Self-control demands at work require employees to exert impulse control, resist distractions and overcome inner resistances [40]. There are three forms of self-control. First, impulse control refers to inhibiting spontaneous, impulsive response tendencies and associated affective states, which manifest in injudicious comments. For example, in the service industry, employees are required to maintain a positive mood at all times when serving customers and not to lose their temper. Another example is some work requires employees to weigh every word before saying something. Second, resisting distractions involves ignoring or resisting distractions evoked by task-irrelevant stimuli. For example, employees must not let themself be distracted by non-work related things to achieve their performance goals. Third, overcoming inner resistances relates to overcoming motivational deficits that result from unappealing tasks [41]. For example, employees need to force themself to get some of work tasks done. Researchers have found that self-control demands at work is associated with work-related outcomes such as increased job burnout [39], decreased subjective vitality [42] and work engagement [43].

The gain paradox principle of COR theory proposes that resource gains and replenishment are especially important for individuals who have not recovered from earlier lost resources [15]. Because employees with high self-control demands at work experience a depletion of limited self-control resources, and are more likely to experience burnout and depression [34, 35], they are likely to be in an ongoing state of resource loss [33]. Compared to employees in jobs with low demands for self-control, those in jobs with high demands for self-control are likely to benefit most from job crafting as a way to reduce ego depletion. Based on these the gain paradox principle, we proposed the following moderation hypothesis:

Hypothesis 4

Self-control demands at work will moderate the negative relationship between daily job crafting and daily ego depletion, with the relationship being stronger when self-control demands at work are high.
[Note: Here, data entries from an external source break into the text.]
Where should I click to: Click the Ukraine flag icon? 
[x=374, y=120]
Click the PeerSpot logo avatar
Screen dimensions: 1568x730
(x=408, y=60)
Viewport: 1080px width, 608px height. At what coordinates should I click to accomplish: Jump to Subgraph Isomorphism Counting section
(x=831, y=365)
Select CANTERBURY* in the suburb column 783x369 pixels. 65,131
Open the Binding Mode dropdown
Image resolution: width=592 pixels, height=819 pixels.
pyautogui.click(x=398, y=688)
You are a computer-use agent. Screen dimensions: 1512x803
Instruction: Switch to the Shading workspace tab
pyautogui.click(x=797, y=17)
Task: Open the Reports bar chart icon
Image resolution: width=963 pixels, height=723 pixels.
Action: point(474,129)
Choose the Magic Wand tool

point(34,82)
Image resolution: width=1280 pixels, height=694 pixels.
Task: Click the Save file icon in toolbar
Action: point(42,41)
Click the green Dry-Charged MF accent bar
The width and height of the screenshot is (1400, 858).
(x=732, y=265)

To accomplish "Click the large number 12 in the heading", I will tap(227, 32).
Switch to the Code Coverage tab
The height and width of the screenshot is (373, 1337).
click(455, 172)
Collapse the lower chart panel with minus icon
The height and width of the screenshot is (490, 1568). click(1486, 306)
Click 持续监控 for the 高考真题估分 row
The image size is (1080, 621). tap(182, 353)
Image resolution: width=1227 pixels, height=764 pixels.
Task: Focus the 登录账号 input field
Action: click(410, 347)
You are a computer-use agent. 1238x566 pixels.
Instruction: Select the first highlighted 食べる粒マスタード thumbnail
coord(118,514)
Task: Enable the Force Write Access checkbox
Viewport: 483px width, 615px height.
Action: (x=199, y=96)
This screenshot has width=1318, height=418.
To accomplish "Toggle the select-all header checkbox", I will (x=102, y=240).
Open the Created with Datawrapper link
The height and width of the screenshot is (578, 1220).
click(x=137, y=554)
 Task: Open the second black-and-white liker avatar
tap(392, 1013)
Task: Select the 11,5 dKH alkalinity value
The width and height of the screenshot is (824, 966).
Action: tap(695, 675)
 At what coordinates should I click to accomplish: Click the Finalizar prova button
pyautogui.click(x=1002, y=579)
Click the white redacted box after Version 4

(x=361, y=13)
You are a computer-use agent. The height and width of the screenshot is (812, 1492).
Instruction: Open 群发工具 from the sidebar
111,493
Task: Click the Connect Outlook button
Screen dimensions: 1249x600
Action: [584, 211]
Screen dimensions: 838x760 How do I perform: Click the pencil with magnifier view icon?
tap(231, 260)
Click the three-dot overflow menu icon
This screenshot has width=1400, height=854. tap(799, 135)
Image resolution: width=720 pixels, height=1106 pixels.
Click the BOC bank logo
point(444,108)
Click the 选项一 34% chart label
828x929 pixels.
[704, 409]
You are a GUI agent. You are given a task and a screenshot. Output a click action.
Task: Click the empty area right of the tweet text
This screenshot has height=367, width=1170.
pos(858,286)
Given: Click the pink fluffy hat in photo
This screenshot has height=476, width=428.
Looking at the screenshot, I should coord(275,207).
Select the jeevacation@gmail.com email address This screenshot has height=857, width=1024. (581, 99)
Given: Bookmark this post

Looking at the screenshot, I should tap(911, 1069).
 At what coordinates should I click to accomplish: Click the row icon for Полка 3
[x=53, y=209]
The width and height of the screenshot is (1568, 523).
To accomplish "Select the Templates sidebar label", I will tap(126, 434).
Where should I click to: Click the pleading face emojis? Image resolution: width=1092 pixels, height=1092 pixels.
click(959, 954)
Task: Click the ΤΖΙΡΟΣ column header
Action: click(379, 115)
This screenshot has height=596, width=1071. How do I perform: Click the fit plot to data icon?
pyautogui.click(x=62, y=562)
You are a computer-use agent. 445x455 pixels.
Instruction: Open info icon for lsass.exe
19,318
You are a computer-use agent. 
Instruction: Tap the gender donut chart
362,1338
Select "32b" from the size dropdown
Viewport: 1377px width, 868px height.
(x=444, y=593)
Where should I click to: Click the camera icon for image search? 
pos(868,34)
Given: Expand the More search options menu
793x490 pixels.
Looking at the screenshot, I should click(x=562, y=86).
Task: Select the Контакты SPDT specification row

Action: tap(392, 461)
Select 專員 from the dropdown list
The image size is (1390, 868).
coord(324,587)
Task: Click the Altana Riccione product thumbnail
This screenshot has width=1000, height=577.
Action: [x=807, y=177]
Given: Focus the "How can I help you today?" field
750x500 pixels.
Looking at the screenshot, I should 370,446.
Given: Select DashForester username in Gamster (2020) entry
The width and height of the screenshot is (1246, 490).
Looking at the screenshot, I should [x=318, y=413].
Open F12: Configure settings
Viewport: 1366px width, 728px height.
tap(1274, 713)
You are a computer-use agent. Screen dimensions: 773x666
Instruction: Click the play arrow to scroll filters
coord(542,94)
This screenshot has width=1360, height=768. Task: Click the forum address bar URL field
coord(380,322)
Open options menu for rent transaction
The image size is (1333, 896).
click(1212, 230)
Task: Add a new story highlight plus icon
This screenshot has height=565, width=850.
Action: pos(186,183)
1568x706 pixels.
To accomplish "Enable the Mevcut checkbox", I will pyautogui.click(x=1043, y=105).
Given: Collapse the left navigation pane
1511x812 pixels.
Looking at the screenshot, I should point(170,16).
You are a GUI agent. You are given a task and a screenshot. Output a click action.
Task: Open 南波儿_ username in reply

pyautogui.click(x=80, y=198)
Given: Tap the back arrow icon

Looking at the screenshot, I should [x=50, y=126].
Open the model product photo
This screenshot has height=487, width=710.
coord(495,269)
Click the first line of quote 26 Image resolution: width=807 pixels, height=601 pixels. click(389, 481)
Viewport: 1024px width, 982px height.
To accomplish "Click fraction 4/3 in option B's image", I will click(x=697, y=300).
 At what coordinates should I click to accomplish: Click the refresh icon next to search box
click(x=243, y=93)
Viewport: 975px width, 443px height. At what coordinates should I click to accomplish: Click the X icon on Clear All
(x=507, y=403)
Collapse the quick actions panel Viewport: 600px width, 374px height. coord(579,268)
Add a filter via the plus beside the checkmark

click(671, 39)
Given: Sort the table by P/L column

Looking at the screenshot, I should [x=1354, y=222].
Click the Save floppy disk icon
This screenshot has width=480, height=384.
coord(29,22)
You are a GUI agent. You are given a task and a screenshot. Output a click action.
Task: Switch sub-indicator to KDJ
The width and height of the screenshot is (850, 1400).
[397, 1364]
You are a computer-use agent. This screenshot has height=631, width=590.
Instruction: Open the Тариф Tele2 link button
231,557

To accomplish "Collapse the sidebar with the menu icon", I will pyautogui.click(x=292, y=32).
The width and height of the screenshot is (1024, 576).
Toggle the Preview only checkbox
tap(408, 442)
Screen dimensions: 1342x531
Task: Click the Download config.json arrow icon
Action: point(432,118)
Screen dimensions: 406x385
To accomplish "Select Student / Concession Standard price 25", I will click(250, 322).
Combining our previous two hypotheses on mediation and moderation, we also proposed the following moderated mediation hypothesis:

Hypothesis 5

Self-control demands at work will moderate the indirect effect of daily job crafting on daily greater vigor (5a) and daily lower fatigue (5b) at the end of workday through daily ego depletion, with the indirect effect being stronger when self-control demands at work are high.

Method

Participants and procedure

We recruited 170 employees from various organizations in China to participate in a 5-day diary study. Of the 170 employees who agreed to participate, 151 (88.82%) actually took part. Of these 151 participants, 31 were dropped from the sample because they completed the daily questionnaire on fewer than 3 days. In the final sample of 120 employees, the average age was 29.19 years old (SD = 5.63) and the average years of tenure at the current job was 6.13 years (SD = 6.99). Forty nine participants were male, and seventy one participants were female. Most held a college degree (57.5%) or a graduate degree (36.7%), and a small number held a high school degree (5.8%).

Participants were approached through the social networks of research assistants involved in this study. After agreeing to take part, they received information about the study procedure and a link to a web-based general questionnaire that asked about demographics and self-control demands at work. The next week, they started to complete daily questionnaires twice a day for a period of 5 consecutive workdays. Each day for 5 days, research assistants sent a link to a web-based questionnaire through WeChat about 1 h before the requested completion time (when getting up in the morning before work and at the end of the workday). The morning questionnaire assessed fatigue and vigor before work. The evening questionnaire assessed fatigue and vigor after work, daily job crafting, and daily ego depletion.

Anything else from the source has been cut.